UPMC Passavant-Cranberry begins $6.6 million renovation
CRANBERRY TWP — UPMC Passavant-Cranberry began a $6.6 million renovation this summer as part of its ongoing “First Impressions” projects.
“Basically about four years ago, we made a request from the Passavant Hospital Foundation for $12 million to do a series of projects called our First Impressions projects,” Keith Lorenz, vice president of operations, said Tuesday, Aug. 15. “And that included projects at both the McCandless and the Cranberry campuses.”
UPMC was expected to match the funding for a little over $24 million in projects.
“It included the main lobby at Cranberry, the nurse’s station at Cranberry, the main lobby at McCandless and our public restrooms at McCandless to make them ADA compliant,” Lorenz said. “It’s a lot of our public-facing areas.”
The first phase completed was the nurses station at UPMC Passavant-Cranberry, he said, just under two-and-a-half years ago.
“Then we shifted our focus down to McCandless,” Lorenz said. “And we’ve been working on our McCandless projects for the last, probably, three years or so.”
Renovations at UPMC Passavant-McCandless were finished July 17, with a ribbon-cutting being held Wednesday, Aug. 16.
“And now that that’s done, we’ve started our Cranberry projects,” Lorenz said.
With expected completion in mid-2025, the Cranberry campus’ renovations will see a significant overhaul of all public areas, according to Lorenz.

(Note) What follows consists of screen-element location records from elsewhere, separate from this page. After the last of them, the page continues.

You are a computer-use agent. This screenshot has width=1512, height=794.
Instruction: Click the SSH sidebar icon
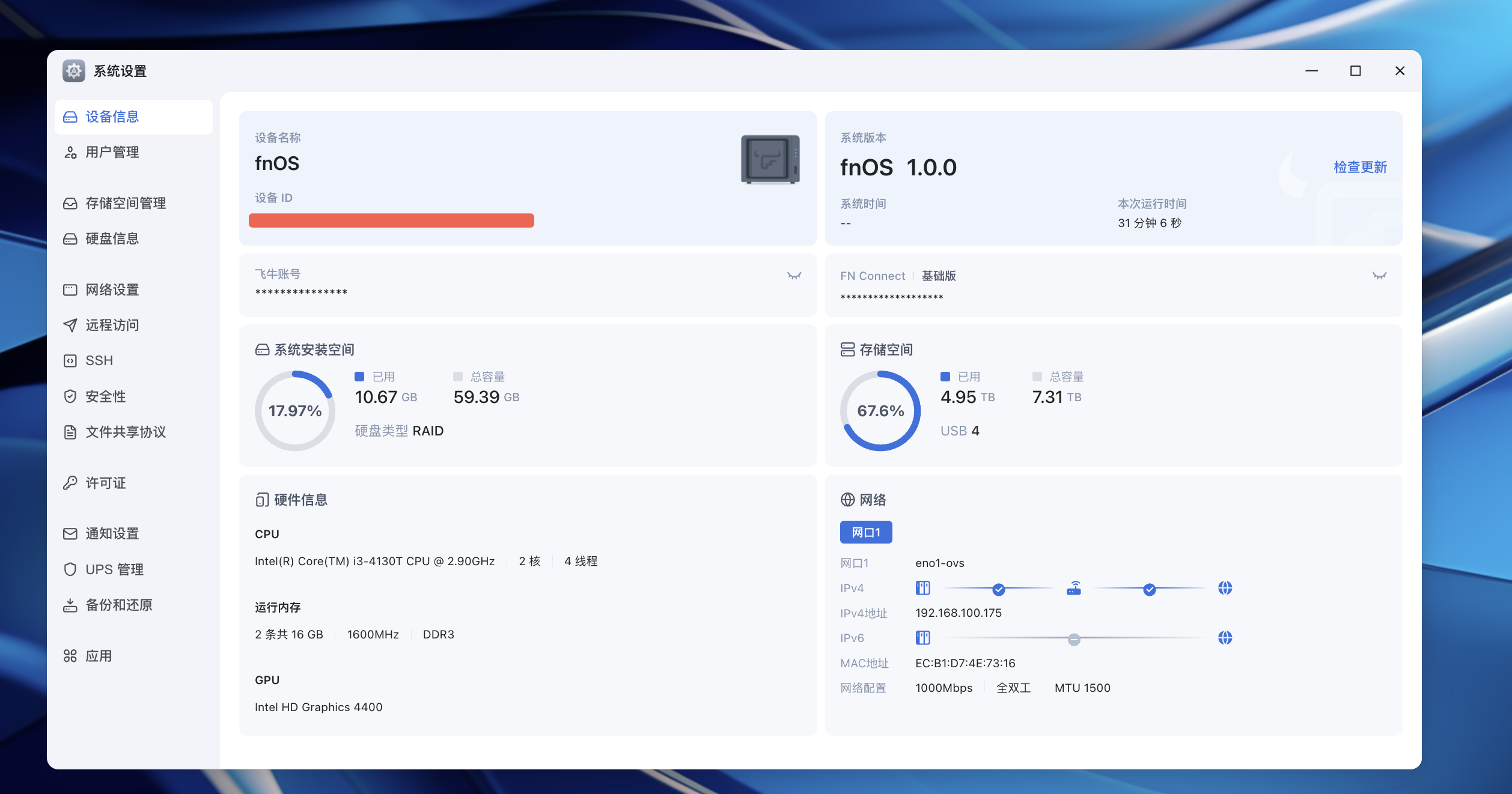coord(70,361)
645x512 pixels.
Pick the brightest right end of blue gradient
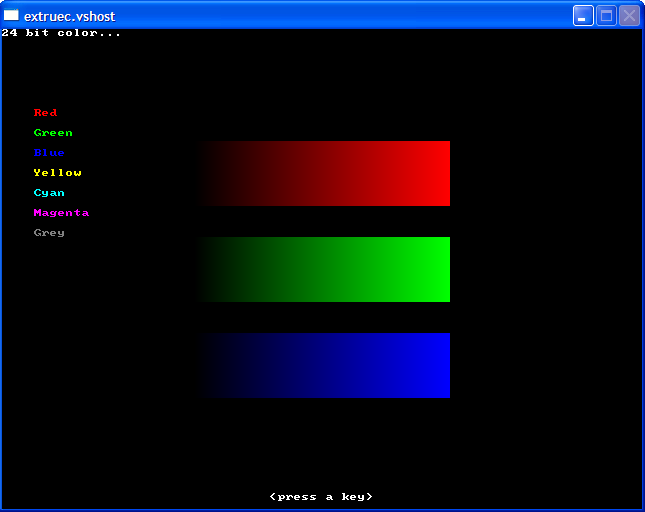[444, 365]
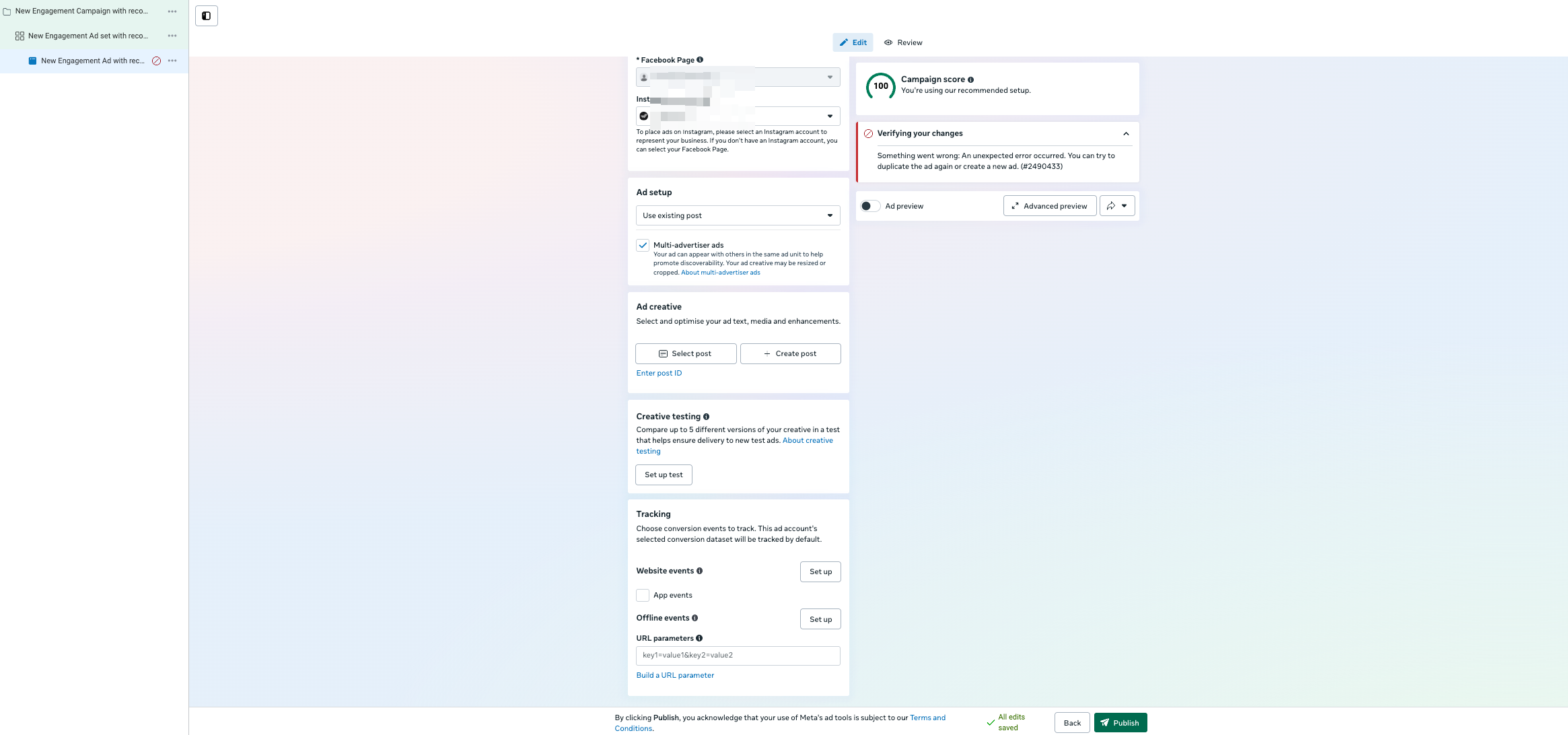
Task: Click Campaign score info icon
Action: point(970,80)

“It will renovate the emergency department waiting room, it will renovate the main lobby, and we’re actually adding an expansion to the front of the hospital to give some more space in the waiting area,” he said.
Over the last 10 to 15 years, Lorenz said, most of the campuses’ projects have focused on clinical areas in the hospital, making it the goal of the “First Impressions” projects to update the public areas.

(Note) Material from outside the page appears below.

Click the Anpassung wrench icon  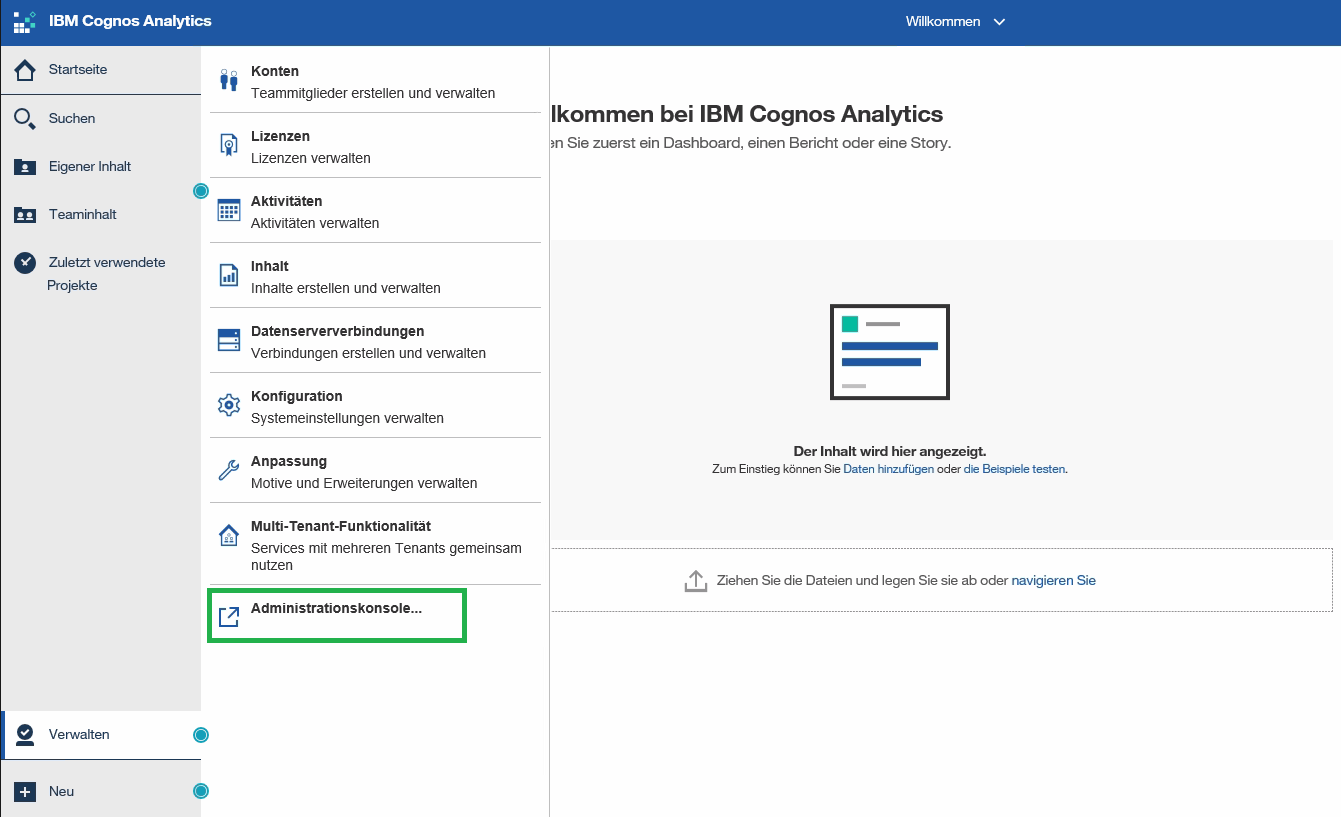click(229, 470)
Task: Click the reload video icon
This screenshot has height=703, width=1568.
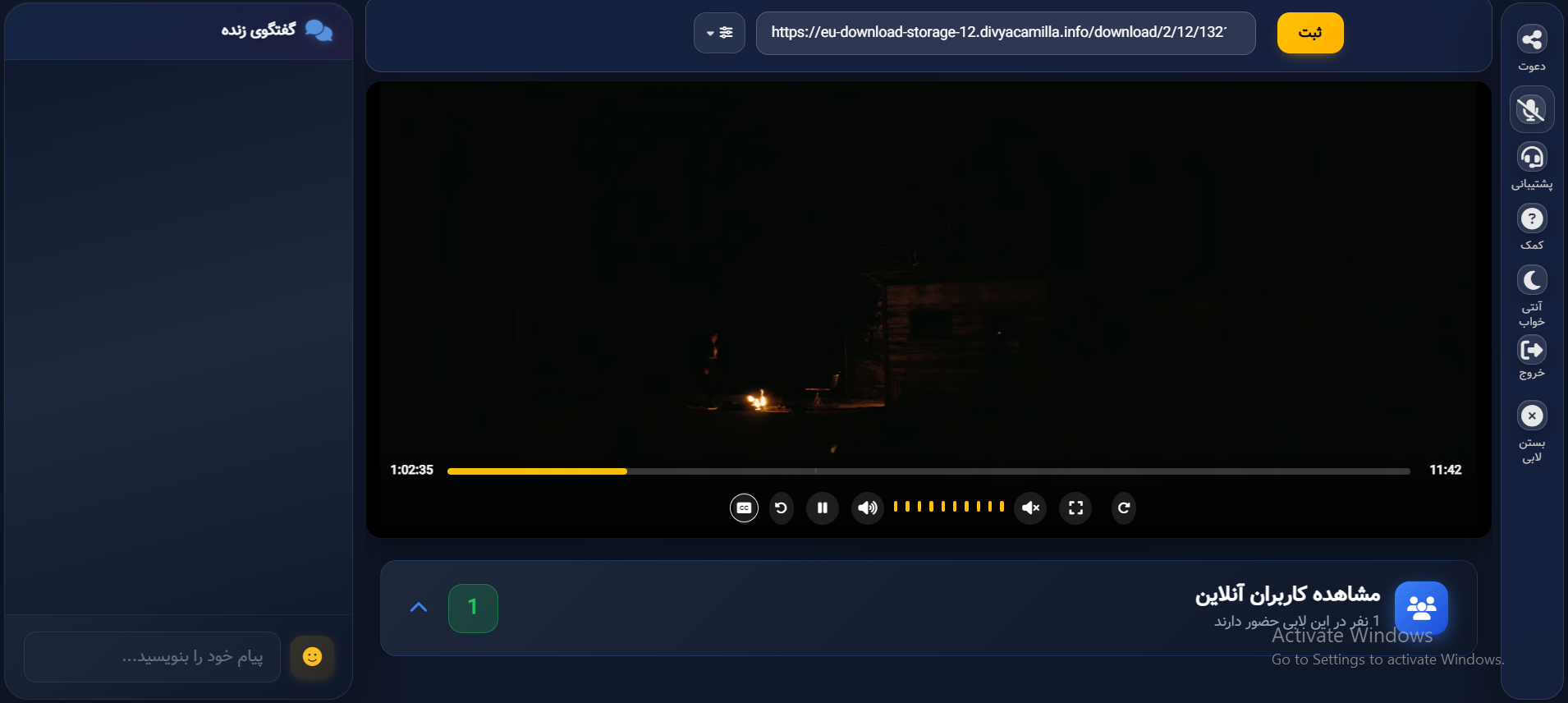Action: coord(1124,508)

“Our vision was to make the arrival experience consistent with the level of clinical care that we deliver — just really elevating the public-facing areas of our hospital,” he said.
Beginning in early July, crews renovated a vestibule and hallway connected to the main lobby according to Taylor O’Dair, manager of operations.
Crews have since begun work on the first half of the emergency department’s waiting room, he said, with completion expected in October.
“And we’re expanding our outpatient testing area,” Lorenz said. “We’re increasing the capacity by almost 100%.”
He said future renovations would add two phlebotomy areas to the hospital as well as an area for EKGs.
“And then the last thing that we’re going to do, we’re adding what we call ‘Market C,’” Lorenz said. “It is a 24-hour self-service convenience store, and it’s going to be open to the public and to our employees.”
The automated market will monitor purchases through video cameras, allowing customers to purchase snacks and drinks without staff.
“We have this at a lot of other UPMC facilities, and they have been very successful there,” Lorenz said.
The nearly two-year project will be done in phases, according to Lorenz, to ensure continued operation of this “key” area.
“We’re working on our first phase right now, which is half of the emergency department waiting room,” he said. “We actually have a temporary entrance into the emergency department right now, because the vestibule and the waiting area are under construction.”
However, he said that some of the hospitals’ “flow” will be disrupted as the project ramps up. Currently the path from the hospital to the medical office building is closed for the project, with a “temporary detour set up all throughout the facility.”
“So it will be a little bit of a maze here for a little bit,” Lorenz said, “but nothing insurmountable for us.”
He said he hoped the project, and projects like it, would continue to attract county residents to the “world-class care that UPMC delivers.”
“The Cranberry campus is such an important part of UPMC and especially our relationship with the Cranberry community,” Lorenz said. “And being able to continue to invest in that facility is something that’s important for us, and it’s certainly one of UPMC’s key neighborhoods to continue to support.”